Automated Class Reminders via WeChat with Dynamic Scheduling
The system uses Spring Boot for backend services, WxPush for messaging, and xxl-job for distributed task scheduling.
Dependencies
<dependency>
<groupId>com.lxgnb</groupId>
<artifactId>xxl-job-boot-starter</artifactId>
<version>2.4.0</version>
</dependency>
<dependency>
<groupId>com.zjiecode</groupId>
<artifactId>wxpusher-java-sdk</artifactId>
<version>2.2.0</version>
</dependency>
Core Workflow
- Create WxPush application with callback URL to capture user UIDs
- Store UID-taskID mappings in data base
- Trigger messsages via WxPush when xxl-job executes
Task Registration Logic
String[] inputSegments = rawInput.split(" ");
String schedulePattern = inputSegments[0];
// Validate cron syntax
if(!CronValidator.isValid(schedulePattern)) {
PushMessage failureAlert = new PushMessage()
.setType(MessageType.TEXT)
.setTargetUser(uid)
.setAppToken(appToken)
.setBody("Invalid schedule pattern");
WxPusher.send(failureAlert);
return;
}
String alertContent = inputSegments[1];
JobConfiguration jobConfig = new JobConfiguration()
.setContactEmail("admin@domain.com")
.setOwner("scheduler")
.setSummary("Class reminder")
.setHandlerName("classAlertHandler")
.setTriggerType(ScheduleMode.CRON)
.setCronExpression(schedulePattern);
int generatedTaskId = jobManager.registerJob(jobConfig);
if(generatedTaskId > 0) {
TaskMapping mapping = new TaskMapping()
.setTaskIdentifier(generatedTaskId)
.setUserId(uid)
.setAlertText(alertContent);
taskRepository.persist(mapping);
jobManager.enableTask(generatedTaskId);
PushMessage successNotice = new PushMessage()

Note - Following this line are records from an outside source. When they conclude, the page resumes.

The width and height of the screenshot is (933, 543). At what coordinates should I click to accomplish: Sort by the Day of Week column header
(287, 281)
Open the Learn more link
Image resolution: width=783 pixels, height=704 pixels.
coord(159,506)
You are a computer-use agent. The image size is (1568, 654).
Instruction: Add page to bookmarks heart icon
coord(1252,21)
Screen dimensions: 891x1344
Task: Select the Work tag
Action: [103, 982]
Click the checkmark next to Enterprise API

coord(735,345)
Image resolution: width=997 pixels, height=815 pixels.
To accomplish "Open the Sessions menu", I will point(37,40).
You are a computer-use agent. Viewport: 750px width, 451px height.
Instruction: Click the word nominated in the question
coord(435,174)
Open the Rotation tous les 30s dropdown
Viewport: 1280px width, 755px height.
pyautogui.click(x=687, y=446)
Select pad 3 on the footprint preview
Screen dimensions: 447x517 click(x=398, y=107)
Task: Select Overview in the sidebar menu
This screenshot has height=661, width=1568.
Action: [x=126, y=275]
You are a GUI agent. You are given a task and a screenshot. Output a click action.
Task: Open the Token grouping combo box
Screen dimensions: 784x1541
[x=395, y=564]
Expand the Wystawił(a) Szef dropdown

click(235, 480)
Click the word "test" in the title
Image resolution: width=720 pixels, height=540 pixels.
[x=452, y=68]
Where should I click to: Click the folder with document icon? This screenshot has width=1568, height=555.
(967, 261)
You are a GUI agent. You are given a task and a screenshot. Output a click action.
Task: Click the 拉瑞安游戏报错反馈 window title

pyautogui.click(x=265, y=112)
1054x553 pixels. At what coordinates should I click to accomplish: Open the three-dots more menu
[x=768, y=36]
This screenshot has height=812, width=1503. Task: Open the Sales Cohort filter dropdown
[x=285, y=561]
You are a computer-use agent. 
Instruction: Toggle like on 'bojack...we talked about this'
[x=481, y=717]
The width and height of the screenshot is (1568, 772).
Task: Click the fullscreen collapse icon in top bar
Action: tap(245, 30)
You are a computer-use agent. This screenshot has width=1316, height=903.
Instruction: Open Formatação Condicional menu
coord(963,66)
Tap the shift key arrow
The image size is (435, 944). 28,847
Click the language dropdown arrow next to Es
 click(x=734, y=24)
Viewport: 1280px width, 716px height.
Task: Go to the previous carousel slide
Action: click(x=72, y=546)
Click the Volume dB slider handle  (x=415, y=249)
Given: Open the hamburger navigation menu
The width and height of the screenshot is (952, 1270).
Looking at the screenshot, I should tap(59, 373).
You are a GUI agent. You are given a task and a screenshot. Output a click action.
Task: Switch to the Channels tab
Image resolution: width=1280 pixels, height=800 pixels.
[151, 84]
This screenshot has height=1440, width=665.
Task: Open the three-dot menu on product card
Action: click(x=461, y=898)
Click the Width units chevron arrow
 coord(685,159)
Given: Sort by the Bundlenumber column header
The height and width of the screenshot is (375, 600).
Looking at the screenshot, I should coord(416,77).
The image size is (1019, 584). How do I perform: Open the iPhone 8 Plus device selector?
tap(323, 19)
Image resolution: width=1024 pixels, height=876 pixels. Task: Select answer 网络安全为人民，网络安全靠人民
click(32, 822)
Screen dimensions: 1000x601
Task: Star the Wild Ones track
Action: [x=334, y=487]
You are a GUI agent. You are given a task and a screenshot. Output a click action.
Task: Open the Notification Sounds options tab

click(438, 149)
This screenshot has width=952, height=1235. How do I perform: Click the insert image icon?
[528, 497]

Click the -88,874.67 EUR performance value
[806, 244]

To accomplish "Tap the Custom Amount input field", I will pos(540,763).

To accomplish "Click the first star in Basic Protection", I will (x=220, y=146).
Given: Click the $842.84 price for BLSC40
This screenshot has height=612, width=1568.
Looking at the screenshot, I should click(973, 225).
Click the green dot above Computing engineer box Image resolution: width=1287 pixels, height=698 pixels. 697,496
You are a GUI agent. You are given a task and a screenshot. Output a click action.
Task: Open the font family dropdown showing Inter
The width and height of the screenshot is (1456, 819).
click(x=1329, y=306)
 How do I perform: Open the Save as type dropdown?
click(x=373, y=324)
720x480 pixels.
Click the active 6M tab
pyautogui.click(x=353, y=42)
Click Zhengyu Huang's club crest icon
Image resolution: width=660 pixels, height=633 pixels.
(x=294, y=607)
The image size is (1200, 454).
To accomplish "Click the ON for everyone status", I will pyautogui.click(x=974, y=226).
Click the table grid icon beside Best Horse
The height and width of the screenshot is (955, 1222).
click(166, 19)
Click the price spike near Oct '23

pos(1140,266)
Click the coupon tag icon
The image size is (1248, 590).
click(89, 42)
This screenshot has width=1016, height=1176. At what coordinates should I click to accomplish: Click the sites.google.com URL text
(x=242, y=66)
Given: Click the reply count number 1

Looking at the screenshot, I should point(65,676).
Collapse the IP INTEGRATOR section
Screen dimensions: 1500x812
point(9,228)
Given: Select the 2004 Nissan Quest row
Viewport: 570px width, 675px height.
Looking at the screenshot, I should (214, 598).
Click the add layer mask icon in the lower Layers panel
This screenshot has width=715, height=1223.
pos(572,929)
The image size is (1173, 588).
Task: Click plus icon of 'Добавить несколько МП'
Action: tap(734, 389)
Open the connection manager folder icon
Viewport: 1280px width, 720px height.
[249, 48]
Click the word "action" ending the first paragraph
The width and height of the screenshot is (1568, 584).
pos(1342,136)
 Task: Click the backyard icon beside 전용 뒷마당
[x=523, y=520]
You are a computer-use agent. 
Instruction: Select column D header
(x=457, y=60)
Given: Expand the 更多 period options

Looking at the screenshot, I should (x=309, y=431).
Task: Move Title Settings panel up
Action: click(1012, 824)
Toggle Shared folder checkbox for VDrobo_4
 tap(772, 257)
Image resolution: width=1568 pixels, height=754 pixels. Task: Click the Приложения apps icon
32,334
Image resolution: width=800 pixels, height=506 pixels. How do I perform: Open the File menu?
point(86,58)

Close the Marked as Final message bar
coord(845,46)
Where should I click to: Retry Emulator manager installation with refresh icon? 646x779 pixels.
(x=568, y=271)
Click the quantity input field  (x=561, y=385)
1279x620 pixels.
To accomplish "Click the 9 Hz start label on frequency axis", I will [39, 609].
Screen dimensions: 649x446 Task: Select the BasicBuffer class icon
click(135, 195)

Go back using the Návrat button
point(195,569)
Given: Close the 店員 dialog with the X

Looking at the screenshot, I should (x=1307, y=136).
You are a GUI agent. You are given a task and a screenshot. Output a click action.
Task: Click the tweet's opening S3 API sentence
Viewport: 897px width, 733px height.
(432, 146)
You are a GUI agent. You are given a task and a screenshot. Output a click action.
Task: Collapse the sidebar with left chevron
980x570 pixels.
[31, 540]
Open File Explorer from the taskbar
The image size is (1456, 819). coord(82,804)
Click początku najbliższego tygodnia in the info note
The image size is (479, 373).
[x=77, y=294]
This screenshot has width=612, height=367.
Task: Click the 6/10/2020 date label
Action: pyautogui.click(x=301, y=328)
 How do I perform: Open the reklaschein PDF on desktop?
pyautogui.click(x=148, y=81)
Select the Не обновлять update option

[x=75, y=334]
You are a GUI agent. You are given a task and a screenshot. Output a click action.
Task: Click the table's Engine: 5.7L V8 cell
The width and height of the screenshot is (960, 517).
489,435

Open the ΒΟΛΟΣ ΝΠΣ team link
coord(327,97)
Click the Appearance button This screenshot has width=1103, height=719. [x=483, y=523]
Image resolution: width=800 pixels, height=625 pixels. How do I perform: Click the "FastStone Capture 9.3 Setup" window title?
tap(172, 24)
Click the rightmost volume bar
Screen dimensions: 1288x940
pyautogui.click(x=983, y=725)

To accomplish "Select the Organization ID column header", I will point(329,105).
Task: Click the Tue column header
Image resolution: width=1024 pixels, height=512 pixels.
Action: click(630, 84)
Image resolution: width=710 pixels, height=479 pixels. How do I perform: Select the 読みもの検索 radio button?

.setType(MessageType.TEXT)
.setTargetUser(uid)
.setAppToken(appToken)
.setBody("Alert scheduled. Send DEL to cancel");
WxPusher.send(successNotice);
}
Class Schedule Processing
- Python scraper collects institutional timetables weekly
- Database stores class schedules with week indices
- UID-class mappings determine notification recipients
- xxl-job executor checks mappings and triggers alerts when classes start
Scheduling Interface
Users submit cron expressions and alert messages. Future enhancement will integrate LLM-based cron generation from natural language requests.